Minds have wandered since the beginning of time and the computer gives employees new ways to procrastinate, by g-chatting with friends, playing games, shopping or watching sports highlights. Such activities are routinely prohibited by many computer-use policies, although employees are seldom disciplined for occasional use of work computers for personal purposes. Nevertheless, under the broad interpretation of the CFAA, such minor dalliances would become federal crimes. While it’s unlikely that you’ll be prosecuted for watching TV on your work computer, you could be. Employers wanting to rid themselves of troublesome employees without following proper procedures could threaten to report them to the FBI unless they quit.

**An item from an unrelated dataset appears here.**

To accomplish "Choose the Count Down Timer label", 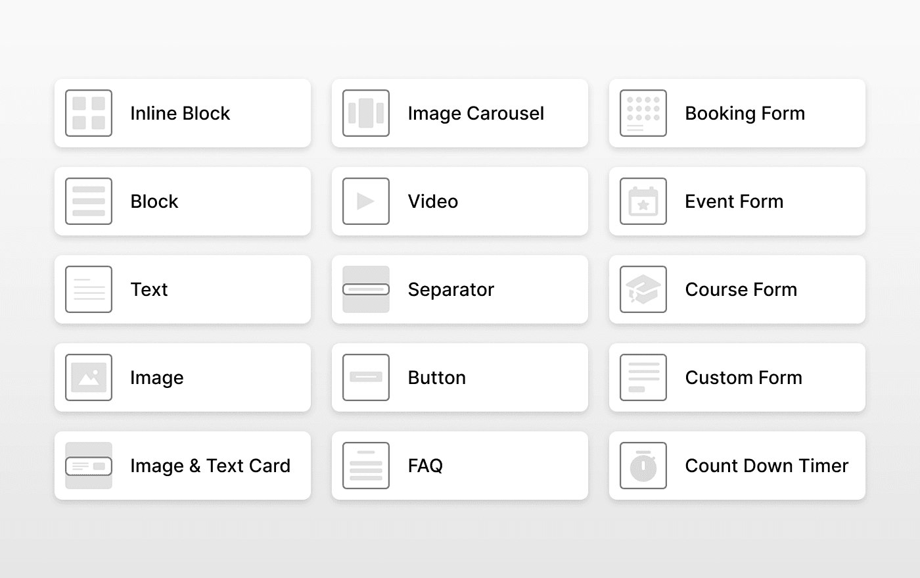I will coord(766,466).
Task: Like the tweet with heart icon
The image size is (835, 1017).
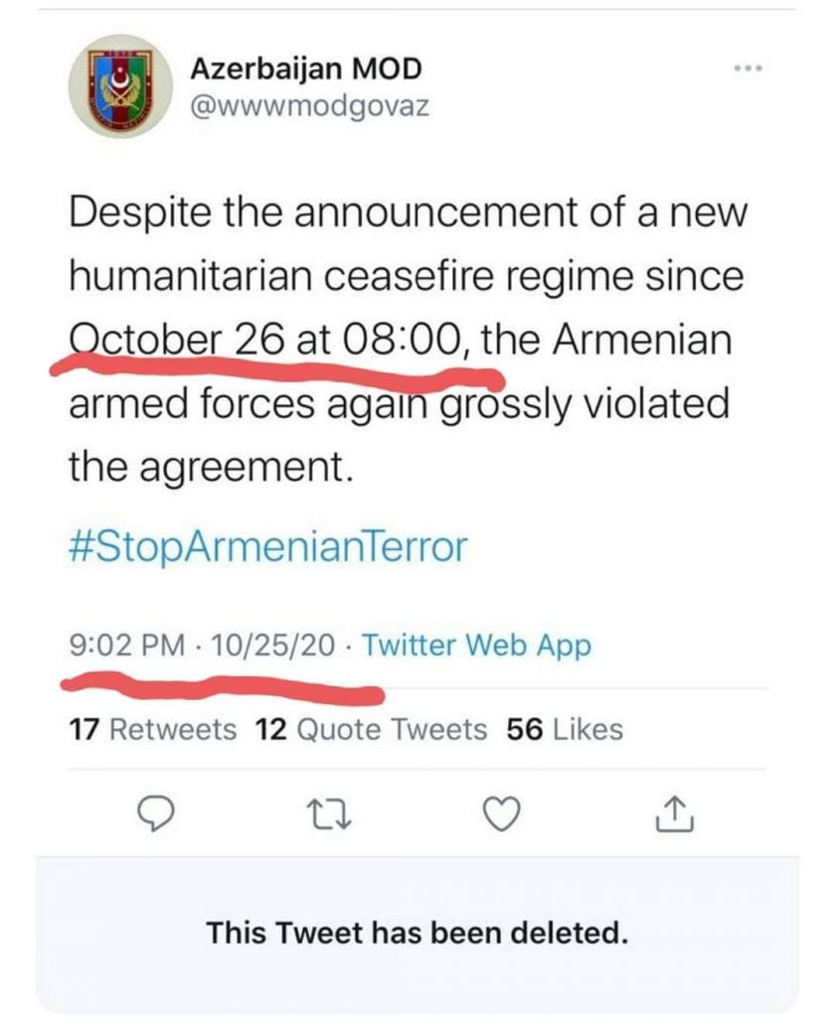Action: 503,814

Ubiquitous, seldom-prosecuted crimes invite arbitrary and discriminatory enforcement.

The broader view can be found in cases like U.S. v. Rodriguez (11th Cir. 2010), argued in the Eleventh Circuit. Rodriguez found that an employee in the Social Security Administration who authorized personal information in the database without a business reason had violated the CFAA, as “the policy of the Administration is that use of databases to obtain personal information is authorized only when done for business reasons… In the light of this record, the plain language of the Act forecloses any argument that Rodriguez did not exceed his authorized access.”

Looking Forward

Many tech commentators continue to worry that the CFAA as interpreted as broadly as it is in the Rodriguez case will, as the Ninth Circuit notes, criminalize even basic work slacking. Despite his win, the defendant Nosal found himself in court again for U.S. v. Nosal (9th Cir. 2016), or “Nosal II.” In this case, Mr. Nosal was found in violation of the CFAA, though the Ninth Circuit retained their narrow interpretation. Mr. Nosal appealed to the Supreme Court, and the case was denied certiorari. Until the Supreme Court clarifies the CFAA, courts will continue to disagree on how broadly the statute should be interpreted, and on whether the use of a work computer “without a business reason,” like sneaking some Netflix in during company time, should be a federal crime.